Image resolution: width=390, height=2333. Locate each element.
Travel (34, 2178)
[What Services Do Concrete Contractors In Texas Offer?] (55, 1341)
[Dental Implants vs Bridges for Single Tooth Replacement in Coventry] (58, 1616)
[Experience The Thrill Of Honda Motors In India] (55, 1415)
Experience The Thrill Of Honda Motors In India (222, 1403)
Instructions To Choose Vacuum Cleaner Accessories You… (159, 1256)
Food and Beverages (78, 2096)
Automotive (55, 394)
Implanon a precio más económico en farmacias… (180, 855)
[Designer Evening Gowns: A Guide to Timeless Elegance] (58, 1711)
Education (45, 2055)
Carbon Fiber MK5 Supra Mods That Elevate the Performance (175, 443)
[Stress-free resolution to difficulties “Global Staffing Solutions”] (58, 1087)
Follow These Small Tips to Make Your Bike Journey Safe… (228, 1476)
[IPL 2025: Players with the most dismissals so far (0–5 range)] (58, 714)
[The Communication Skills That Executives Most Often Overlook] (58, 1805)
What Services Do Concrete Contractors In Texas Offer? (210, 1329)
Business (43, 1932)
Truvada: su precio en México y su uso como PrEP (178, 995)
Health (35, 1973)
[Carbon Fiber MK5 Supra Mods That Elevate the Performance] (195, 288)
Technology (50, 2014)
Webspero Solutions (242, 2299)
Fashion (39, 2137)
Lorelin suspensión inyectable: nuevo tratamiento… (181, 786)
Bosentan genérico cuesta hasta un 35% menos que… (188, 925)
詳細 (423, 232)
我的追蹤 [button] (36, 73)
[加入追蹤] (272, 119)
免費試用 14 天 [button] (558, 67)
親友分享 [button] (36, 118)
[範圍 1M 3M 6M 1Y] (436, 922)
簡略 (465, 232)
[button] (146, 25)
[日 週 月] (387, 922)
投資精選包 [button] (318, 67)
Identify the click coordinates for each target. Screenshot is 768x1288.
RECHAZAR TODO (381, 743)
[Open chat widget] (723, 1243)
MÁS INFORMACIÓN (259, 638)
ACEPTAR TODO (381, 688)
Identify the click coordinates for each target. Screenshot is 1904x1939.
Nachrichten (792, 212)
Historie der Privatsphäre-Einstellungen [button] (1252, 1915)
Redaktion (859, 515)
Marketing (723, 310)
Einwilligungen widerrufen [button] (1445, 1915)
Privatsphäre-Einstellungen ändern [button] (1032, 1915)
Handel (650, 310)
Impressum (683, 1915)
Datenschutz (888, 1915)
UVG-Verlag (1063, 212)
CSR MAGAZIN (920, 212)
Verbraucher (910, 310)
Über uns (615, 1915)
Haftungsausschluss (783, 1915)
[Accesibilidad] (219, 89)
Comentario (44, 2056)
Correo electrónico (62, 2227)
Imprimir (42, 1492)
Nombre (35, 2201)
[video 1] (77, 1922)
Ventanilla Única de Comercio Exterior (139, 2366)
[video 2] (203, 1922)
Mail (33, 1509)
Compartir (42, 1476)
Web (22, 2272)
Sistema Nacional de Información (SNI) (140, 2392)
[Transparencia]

→ Task details
Whenever "Honda" occurs in a line of the entries, copy that line.

→ Exercise answer
[Experience The Thrill Of Honda Motors In India] (55, 1415)
Experience The Thrill Of Honda Motors In India (222, 1403)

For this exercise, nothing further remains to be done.